Italian Michele Bartoli last managed in the 1990s to win a cobbled monument (Tour of Flanders 1996) and the Ardennes monument, Liège-Bastogne-Liège in 1997. Around that same time, Rolf Sorensen won Liège in 1993 and Flanders in 1997. Ireland’s Sean Kelly did so as well, winning both Paris-Roubaix and Liège in 1984.
Gilbert, 34, followed an odd path to reach this point. After placing third in Flanders twice, he focused strictly on the Ardennes classics. His peak shifted away from the cobbled classics, from late March through early April and to the Ardennes in the south, later in April. He last raced a full cobbled campaign in 2012.
He won the Amstel Gold Race in 2010, 2011, and 2014, and all three Ardennes classics — Amstel, Flèche Wallonne, and Liège-Bastogne-Liège — in 2011.

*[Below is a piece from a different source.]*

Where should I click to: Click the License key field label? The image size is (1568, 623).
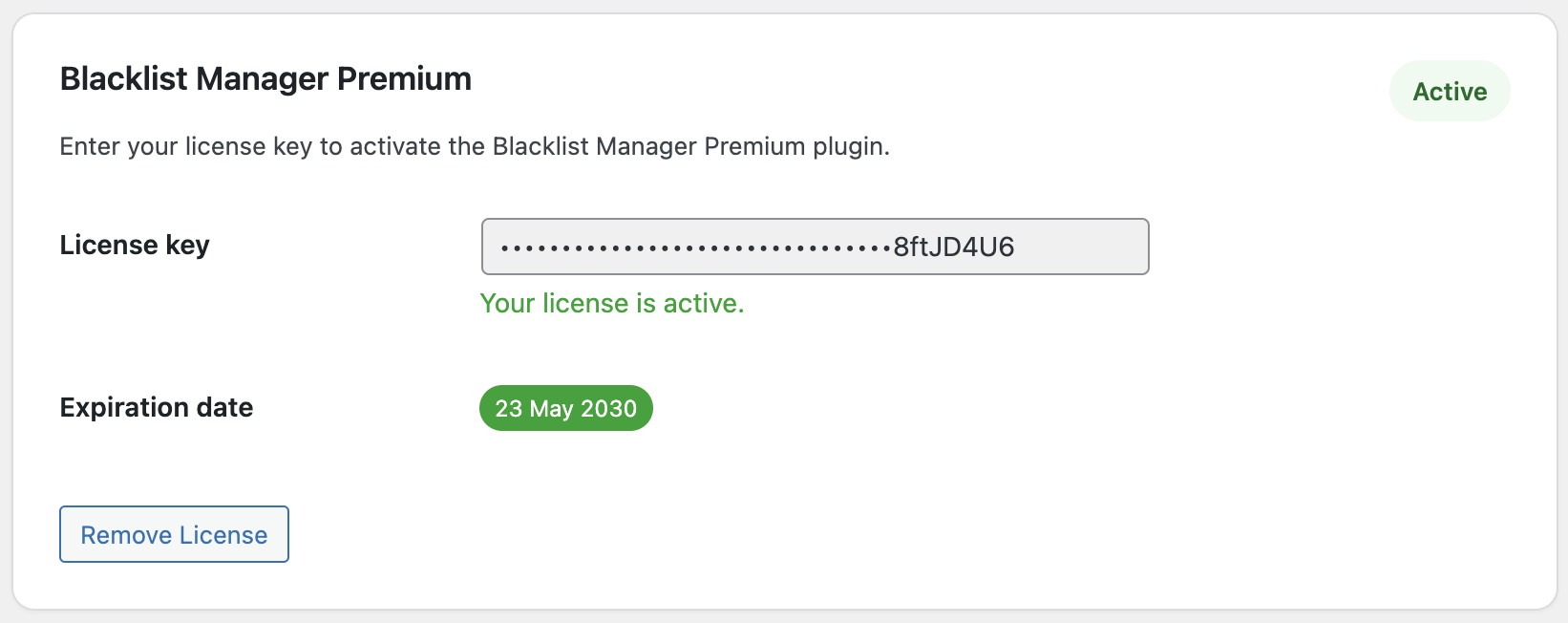(x=135, y=246)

BMC Racing took him to the Ardennes classics instead of the cobbled ones because it had an improving Greg Van Avermaet who needed his space. After five years, Gilbert wanted to switch.
“He is motivated now. He’s in the tricolor [Belgian champion’s] jersey and wants to show he’s still good and useful. A few said that he’s getting old and is not motivated,” continued Van Slycke. “That’s why he made the choice to come to team Quick-Step. He said, ‘If I go there, I can do what I want to do.’ He wanted to ride the cobbled classics. We made a spot for him.”

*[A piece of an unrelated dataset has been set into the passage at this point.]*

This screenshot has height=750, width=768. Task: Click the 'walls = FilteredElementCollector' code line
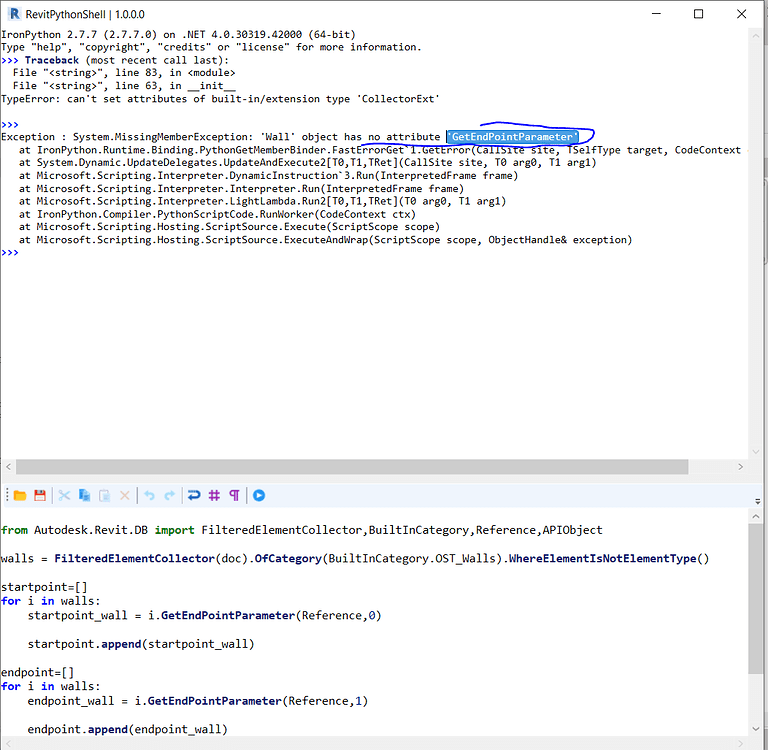(x=354, y=558)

Team boss Patrick Lefevere stood behind the team’s blue and white bus. He had just finished an interview with the local television broadcaster.

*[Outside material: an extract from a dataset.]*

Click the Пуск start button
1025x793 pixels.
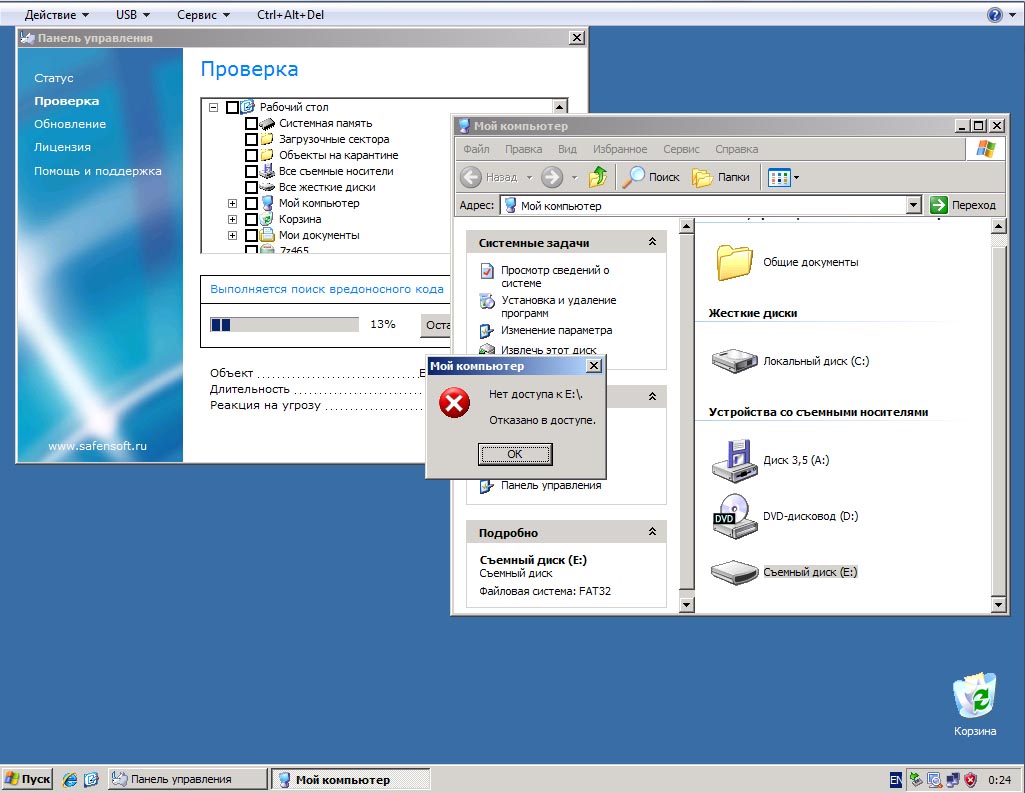[x=28, y=779]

“[Gilbert] switched to the Ardennes in the second part of his life, but now he is back where he belongs,” Lefevere said. “I don’t think it’s that rare for a rider to perform well in both of them. Besides, he’s been coming to Flanders to race since he was 15.”
Lefevere first scouted Gilbert and the country’s other top star Tom Boonen in their junior years. They were “unfortunately” in the same age bracket as his son when he raced as a 13- to 15-year-old so he would see them regularly in the weekend races.
“It’s a mentality switch for Phil. But if a rider loves and lives on the cobbles, you adapt, and if you don’t, or you don’t try them, then you fall behind. It’s as simple as that.”
We may no longer see riders like Gilbert in cycling due to the changes the organizers are making to their courses.
“It’s harder to do well in both because the Ardennes are becoming harder and more suited to the GC riders, 60kg riders like Alejandro Valverde, Julian Alaphilippe, Wout Poels …” Lefevere continued.
“The others like Gilbert, who could win the race before are a little excluded. It’s not smart for organizations to make these new parcours because many riders say, ‘What can I do in Liège now? We can’t win, so we don’t race.'”
Gilbert only has a contract through 2017, but Quick-Step could keep him on to replace Boonen as a mentor to its young riders.
Van Slycke added, “For the future, you have to look to Alaphilippe, Gaviria, and Bob Jungels. But you still need the experience of Tom, Phil and the champions.”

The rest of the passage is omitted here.